Como vimos anteriormente, tal como grande parte das artes contemporâneas a cenografia, trabalha essencialmente com a manipulação do espaço, mas à semelhança da arquitectura a cenografia só se completa no momento em que os seus espaços se preenchem de acções, histórias, movimentos e personagens. Embora grande parte das artes, hoje em dia se interesse por questões espaciais, a cenografia é a única arte que tal como a arquitectura configura espaços tridimensionais e os prepara para diferentes acções humanas ainda que sejam simulações. O espaço teatral contemporâneo questiona de diversas maneiras os códigos perceptivos utilizados até então, mostra a relatividade espacial e aproxima-se da arquitectura.
Os espectáculos de Sasha Waltz como de outros artistas contemporâneos apresentam-se ao espectador com um forte carácter transdisciplinar questão que pode possibilitar o diálogo entre diferentes áreas artísticas. O meio da arte pode permitir encontrar espaços de reflexão e de produção difíceis de explorar na arquitectura.

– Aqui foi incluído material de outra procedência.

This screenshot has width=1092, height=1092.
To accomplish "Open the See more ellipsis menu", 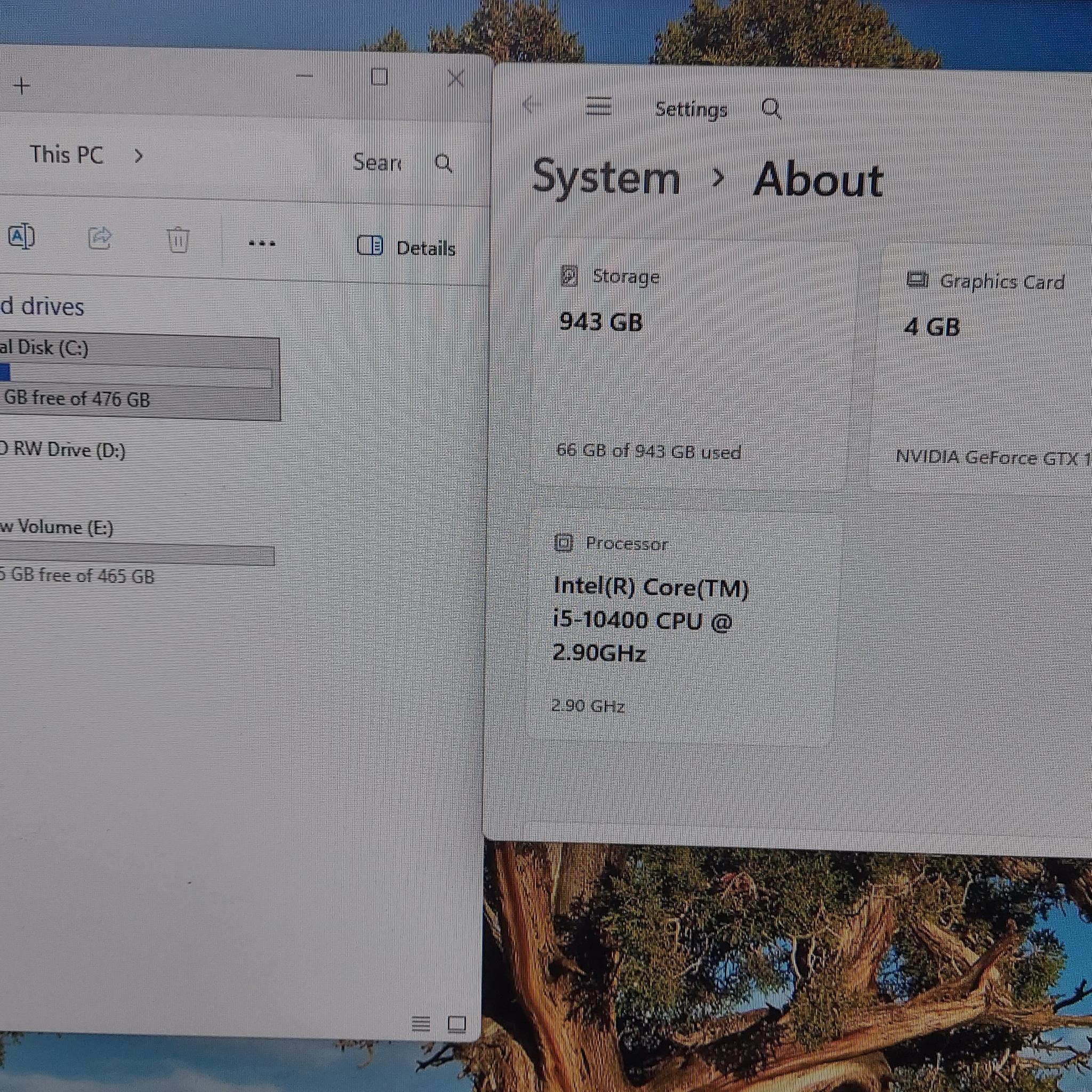I will (x=262, y=244).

A sobreposição de diferentes artes, linguagens ideias e técnicas, sempre encarada como uma partilha e não como uma sobreposição de teorias pode constituir uma mais valia para a produção arquitectónica.
Gabriela Gonçalves, Arquitecta Docente de Projecto na Universidade Lusíada Doutoranda da área de Proyectos Arquitectónicos da Universidade de Valladolid
Tropecei neste texto e pensei que seria importante que todos o lessemos, afinal de contas nos somos a geraçao da imagem, do cenário...
Um bem haja caros colegas...
Ana do Vale

1 comentário:

Unknown disse...

Obrigado Patrícia, o texto está muito interessante.

Já agora, gostei do teu comentário acerca da "geração da imagem".
A minha, chamaram-na "geração rasca", ironicamente a geração que nos criticou, foi a mesma que nos educou.

Obrigado de novo pelo texto, bom trabalho :)

Paulo G.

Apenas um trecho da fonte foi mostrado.